In a practical sense, no. The change in conductivity due to ocean acidification and increasing H+ concentrations would be insignificant compared to the conductivity of seawater due to all the dissolved salts that are already in the ocean...and therefore there is no need to worry that oceanic salinity measurements would start to be wrong.
Here's my rationale: The concentration of H+ in the oceans is 6.3 x 10-9 mol/L at a pH of 8.2. If there were catastrophic acidification and the pH decreased to 7.0, the concentration of H+ would be 1 x 10-7 mol/L. [Note that I am not suggesting that the ocean's pH would get that low anytime soon, just using it as an example.] Even though that is a ~15x increase in the concentration of H+, the concentration of H+ is still minuscule compared to other ions in seawater. For example, the most abundant cation in the ocean is Na+, which has a concentration of roughly 4.7 x 10-4 mol/L. Note that this is more than 3 orders of magnitude greater than the concentration of H+ in a super-acidified ocean (and doesn't even consider the contributions to conductivity of all the other ions in seawater).

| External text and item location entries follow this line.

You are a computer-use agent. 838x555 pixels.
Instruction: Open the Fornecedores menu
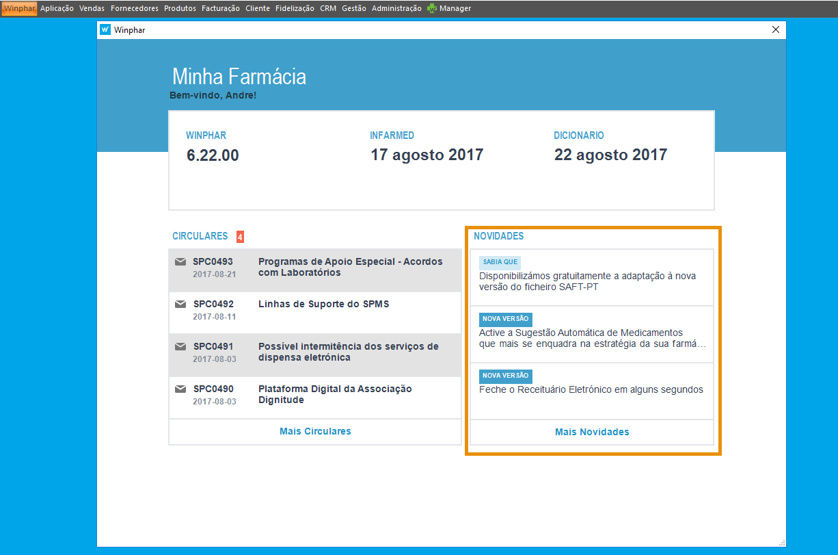135,8
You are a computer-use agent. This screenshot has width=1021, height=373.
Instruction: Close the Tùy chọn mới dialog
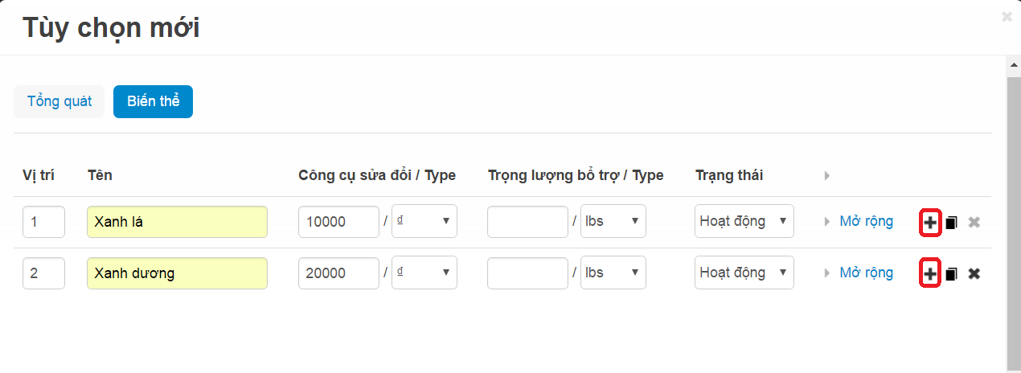[1007, 16]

2) I suppose that ocean acidification could, theoretically, change the solubility for certain salts or might increase the chemical weathering/dissolution of certain rock types that would then change the ratio of salts in seawater. As a first guess (literally, a guess), I wouldn't expect either of the things I mentioned to change the ratio of different salts by significant amount given the predicted levels of acidification and the huge volume of the ocean. Maybe a marine geochemist will show up to provide a better answer.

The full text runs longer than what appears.